Step 4: Retrieve Results and Triage Failures

				
					async function retrieveJobResults(token, jobId, outputDir) {
  const resultTypes = ['successfulResults', 'failedResults', 'unprocessedrecords'];
  const results = {};

  for (const type of resultTypes) {
    const res = await axios.get(
      `${token.instanceUrl}/services/data/v59.0/jobs/ingest/${jobId}/${type}`,
      {
        headers     : { Authorization: `Bearer ${token.accessToken}`, Accept: 'text/csv' },
        responseType: 'stream',
      }
    );
    const filePath = path.join(outputDir, `${jobId}_${type}.csv`);
    const writer   = fs.createWriteStream(filePath);
    res.data.pipe(writer);
    await new Promise((resolve, reject) => {
      writer.on('finish', resolve);
      writer.on('error', reject);
    });
    results[type] = filePath;
    console.log(`[Results] ${type}: saved to ${filePath}`);
  }
  return results;
}

				
			

Streaming Large CSVs — The Right Way to Handle Millions of Rows

Here’s a scenario that plays out more often than it should. A developer writes a migration script that reads an entire CSV into memory, builds a string, and passes it to the API. It works in testing with 5,000 records. It kills the Node process at 800,000 records on migration night.

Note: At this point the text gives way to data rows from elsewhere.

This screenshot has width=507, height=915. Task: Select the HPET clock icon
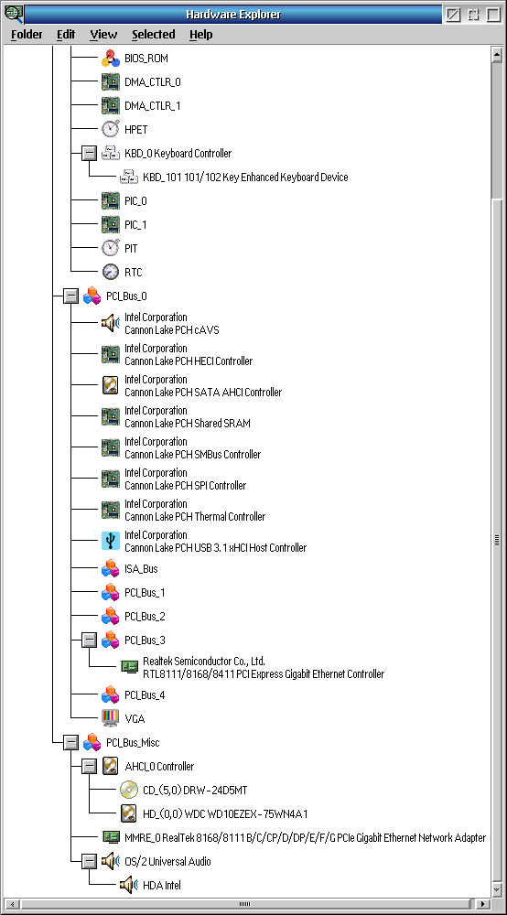pos(110,130)
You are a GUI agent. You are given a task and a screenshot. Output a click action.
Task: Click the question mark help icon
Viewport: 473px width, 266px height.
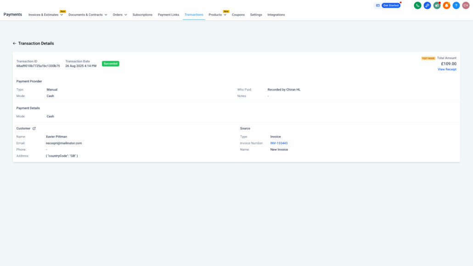(456, 6)
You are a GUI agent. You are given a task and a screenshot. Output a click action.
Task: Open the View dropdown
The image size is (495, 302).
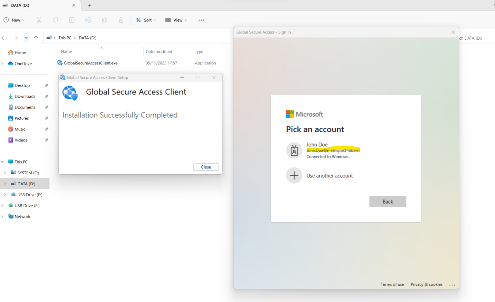click(x=176, y=20)

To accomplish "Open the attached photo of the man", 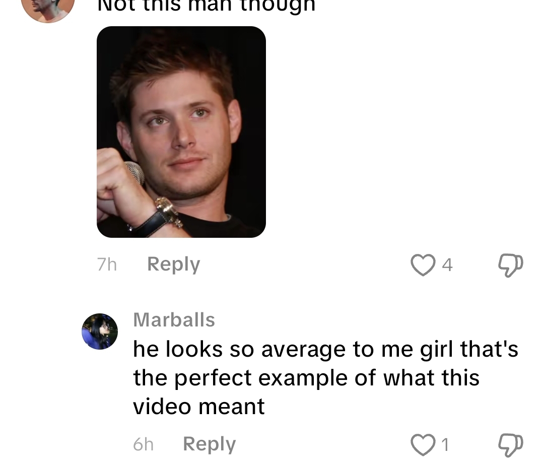I will click(181, 132).
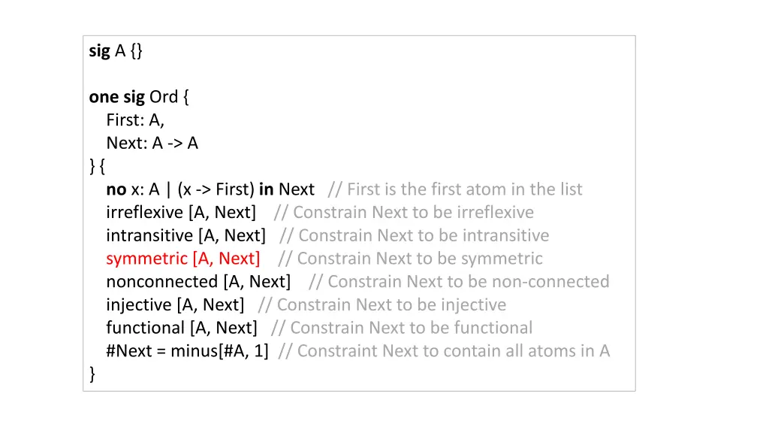Image resolution: width=769 pixels, height=433 pixels.
Task: Click the 'sig A {}' declaration line
Action: [x=116, y=50]
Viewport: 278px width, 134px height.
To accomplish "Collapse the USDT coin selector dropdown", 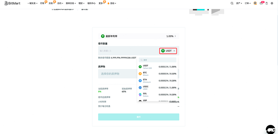I will 168,51.
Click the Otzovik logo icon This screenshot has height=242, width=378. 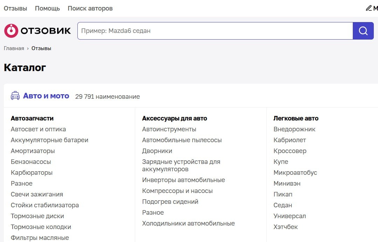tap(11, 31)
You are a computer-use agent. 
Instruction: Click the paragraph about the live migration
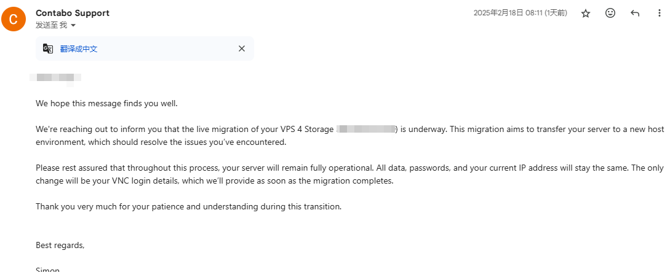(185, 130)
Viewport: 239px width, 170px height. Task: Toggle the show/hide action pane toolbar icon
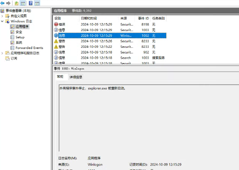[x=37, y=3]
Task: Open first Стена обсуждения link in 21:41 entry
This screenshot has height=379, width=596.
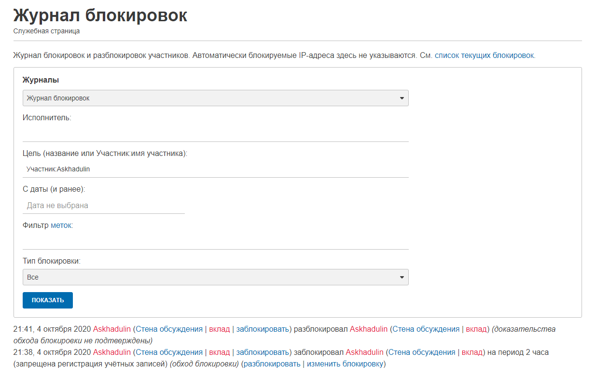Action: pos(169,329)
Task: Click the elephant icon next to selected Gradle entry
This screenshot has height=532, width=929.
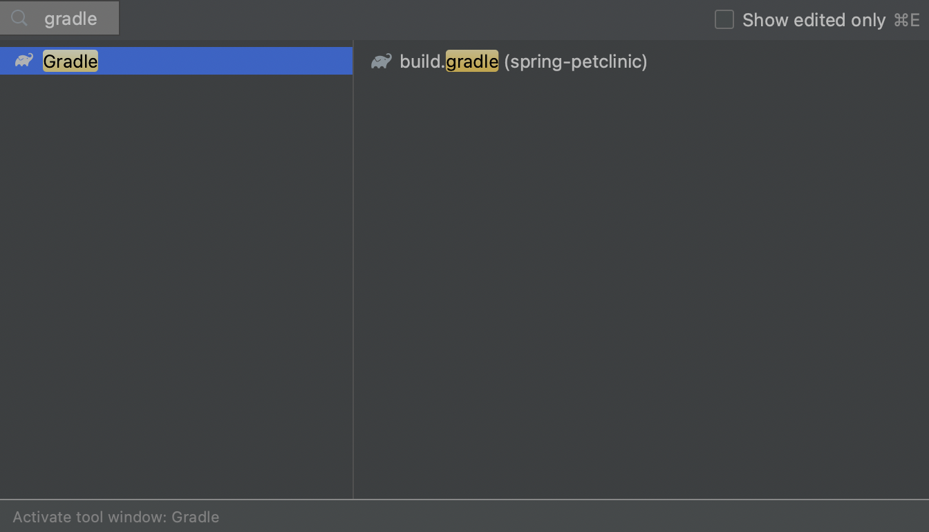Action: 23,61
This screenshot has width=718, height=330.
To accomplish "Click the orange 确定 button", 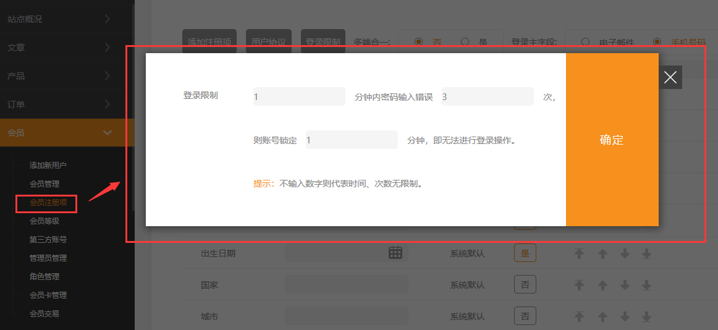I will [612, 140].
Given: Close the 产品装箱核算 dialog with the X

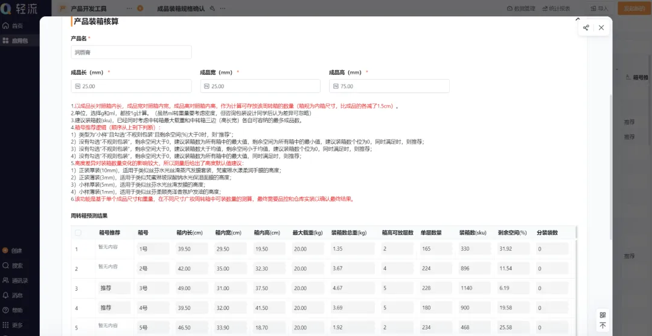Looking at the screenshot, I should click(x=601, y=28).
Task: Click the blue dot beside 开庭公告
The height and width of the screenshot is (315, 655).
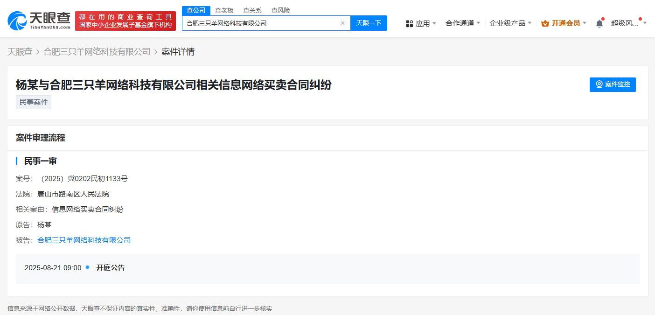Action: click(x=87, y=267)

The fix is straightforward. In Node.js, createReadStream() reads the file in small chunks and pipes it to the HTTP request without ever holding the full dataset in memory:

				
					const stream = fs.createReadStream(csvFilePath, { highWaterMark: 64 * 1024 });

await axios.put(uploadUrl, stream, {
  headers: {
    'Content-Type': 'text/csv',
    'Accept': 'application/json'
  },
  maxBodyLength: Infinity,
  maxContentLength: Infinity
});
				
			

The maxBodyLength: Infinity setting is easy to overlook. Without it, Axios applies a default body size limit and silently truncates large payloads. The API call succeeds, but only part of your data gets submitted.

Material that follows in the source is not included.